With the pictures left out, reproduce exactly the lines from the one containing "You are a computer-use" through the final line of the entries.

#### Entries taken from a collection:
━━━
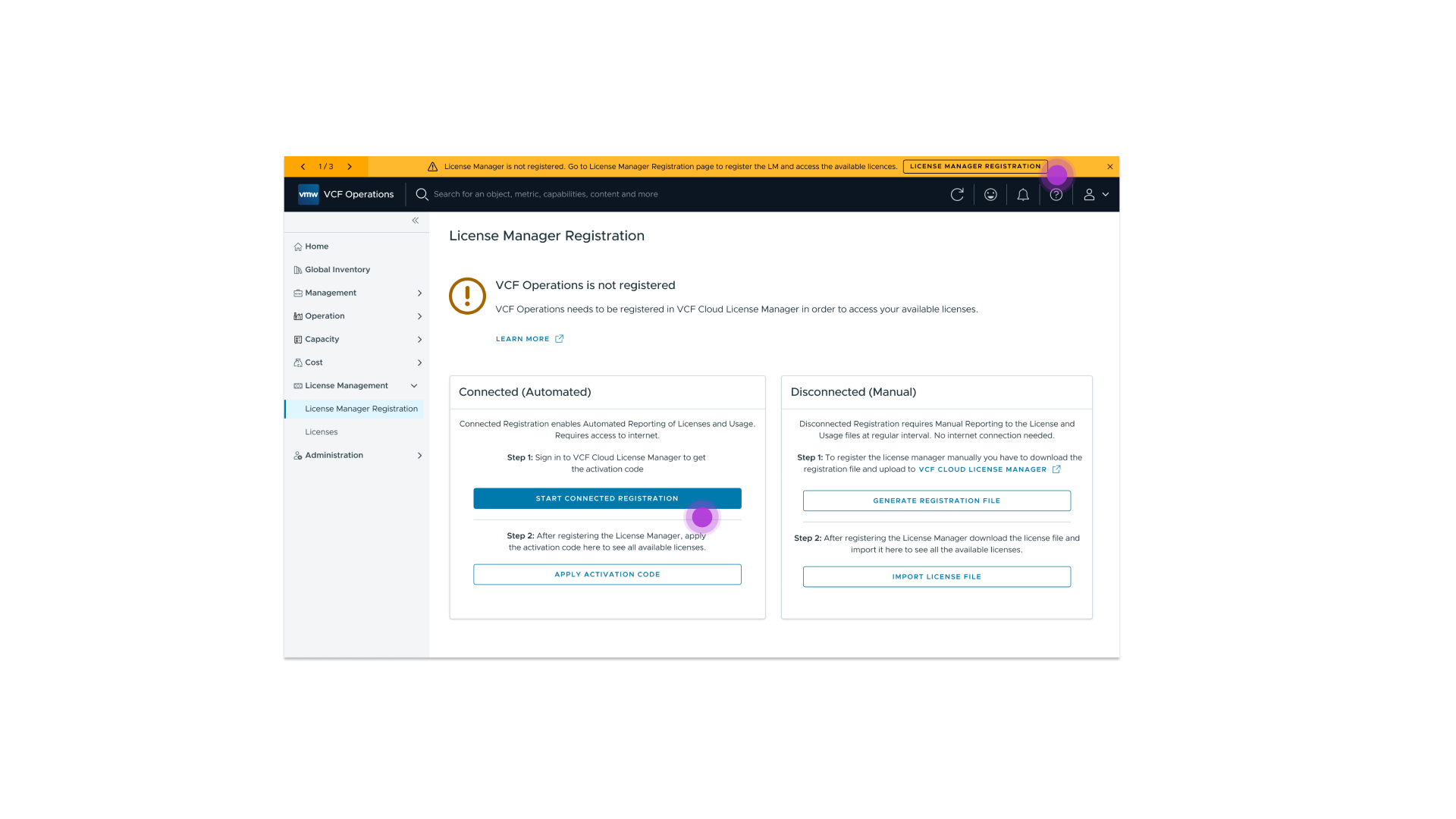Viewport: 1456px width, 819px height.
Task: Click Start Connected Registration button
Action: [x=607, y=499]
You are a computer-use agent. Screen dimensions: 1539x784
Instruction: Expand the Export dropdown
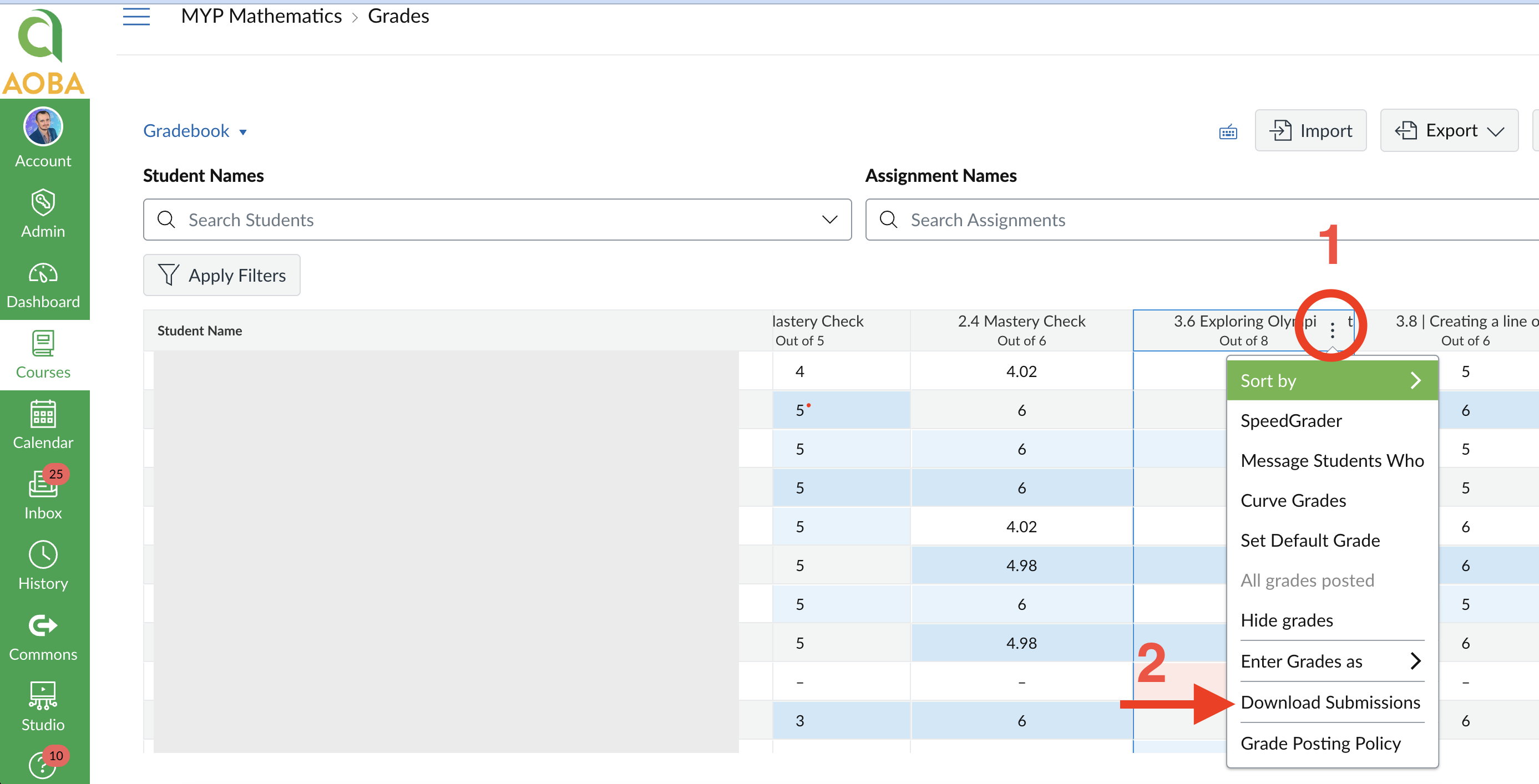1449,130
━━━
#### OUTPUT:
You are a computer-use agent. Screen dimensions: 1539x784
Instruction: Expand the Export dropdown
1449,130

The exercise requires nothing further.